On Thu, Dec 18, 2014 at 3:34 PM, Daurnimator wrote:
> The ability to use well maintained external libraries at a low level async
> interface.
> e.g. Postgres' libpq has PQsocket and PQflush:
> http://www.postgresql.org/docs/9.4/static/libpq-async.html

After working on ngx_postgres module which integrates libpq into nginx
directly, I have to say it's quite painful. The libpq library does not
really support ET events very well and we have to workaround various
issues with dirty hacks.

> hiredis has redisAsyncContext:
>

Given the simplicity of the redis protocol, I don't think it's worth
all the trouble (and overhead) of accommodating a C library's C API.

Basically the real world is very messy. We have to eventually get
everything right anyway.

> Everything that doesn't already have one of these lower level fd + events
> APIs, can simply be converted to one.

Sorry, after years of playing with raw fd and events, I really doubt it :)

> Not everything is written with luasocket; and nor should it be.
> Furthermore, luasocket apis become a mess as soon as you add SSL;

The cosocket API already supports SSL/TLS :)

> or more
> than a single socket at a time.

Have you checked out the ngx.thread API?

> Nested epolls/kqueues/etc fix this (which is part of what cqueues use
> internally)
>

OpenResty uses epolls/kqueues/etc via the nginx event model already.
What's the point here?

> Nevermind interfacing with non-socket pollable objects (e.g. things in /proc
> filesystem, which I would like to monitor via a http long polling api)
>

I'd rather abstracting such implementation details away because I
don't want the users to deal with all the potential pitfalls here on
the Lua land.

>> OpenResty is already a dialect of Lua (and we may extend the Lua
>> language syntax and semantics in the future as well).
>
> Please do not!
>

The reason that we chose Lua from the very beginning was not because
we were Lua programmers (I started learning Lua *after* I decided to
work on the ngx_lua module) but just because the core Lua language and
the LuaJIT implementation serve OpenResty's original goals well :)
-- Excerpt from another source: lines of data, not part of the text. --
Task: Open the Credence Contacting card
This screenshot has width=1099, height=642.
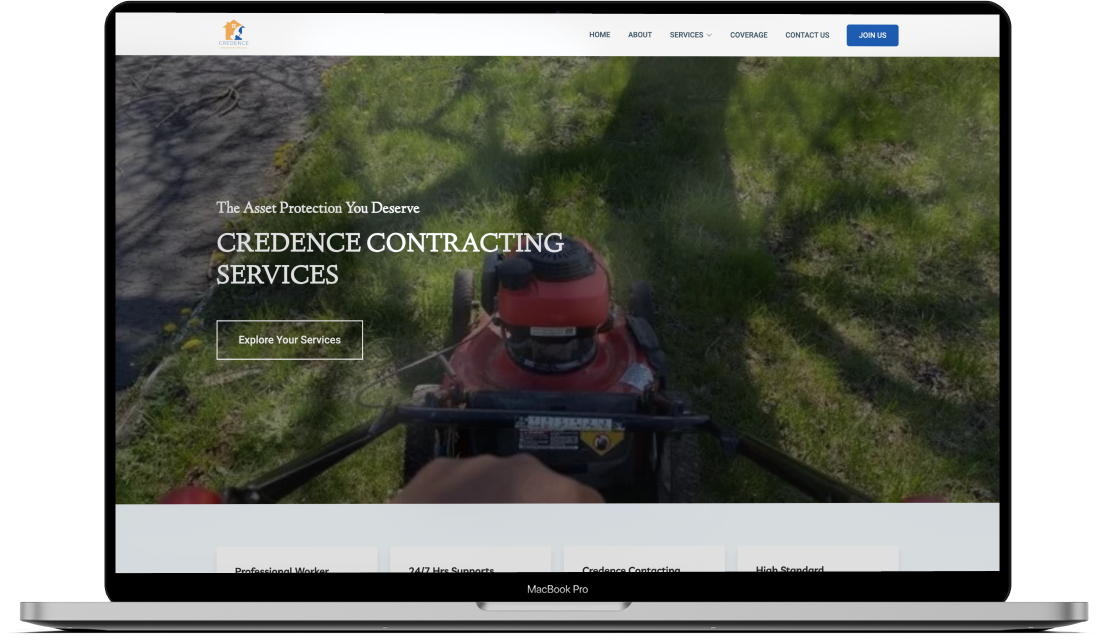Action: point(644,562)
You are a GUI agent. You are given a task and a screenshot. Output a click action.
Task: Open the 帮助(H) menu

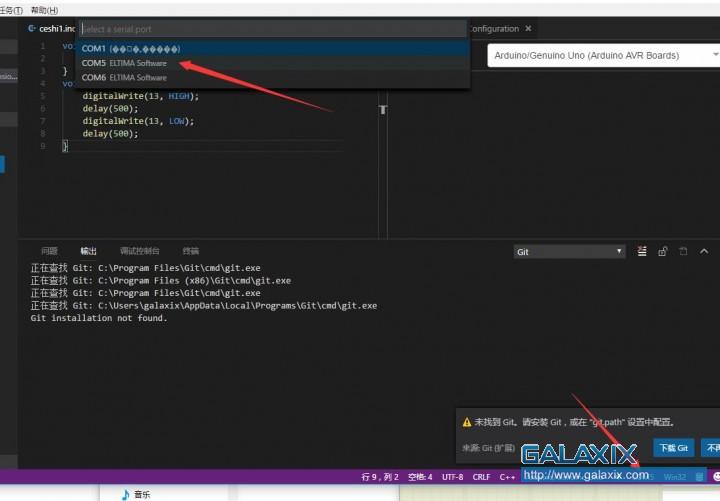[45, 9]
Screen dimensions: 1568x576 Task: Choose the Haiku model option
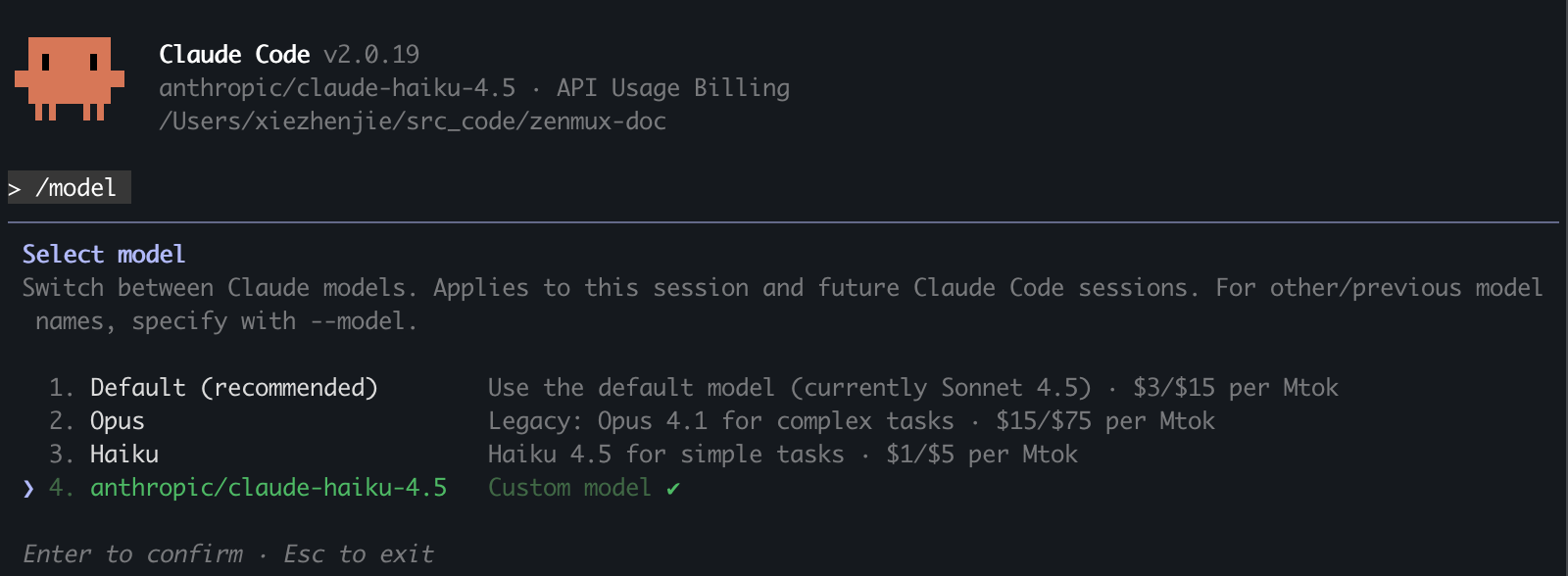tap(123, 455)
Supporting other Lua projects outside OpenResty is never a goal of
OpenResty. Though we're open to collaborations and code reuse if not
sacrificing our original vision.

> Not everything is a HTTP endpoint...

Yes, serving as an HTTP endpoint is OpenResty's main focus. But we
recently found that it can naturally extend to other use cases without
much troubles. Have you checked out the resty-cli project and the
TCP/UDP server support in ngx_lua's TODO list? See

https://github.com/openresty/resty-cli

https://github.com/openresty/lua-nginx-module#todo

I'd like to see such things happen naturally without upsetting our
existing (OpenResty) users.

> Lua runs inside (e.g.) game engines, media players and more: these are not
> places nginx should be.
> However, cqueues can: it can let you call out in the middle of a game ai
> plugin.

Yeah, I can see you are completely sold to cqueues :) But unfortunately I'm not.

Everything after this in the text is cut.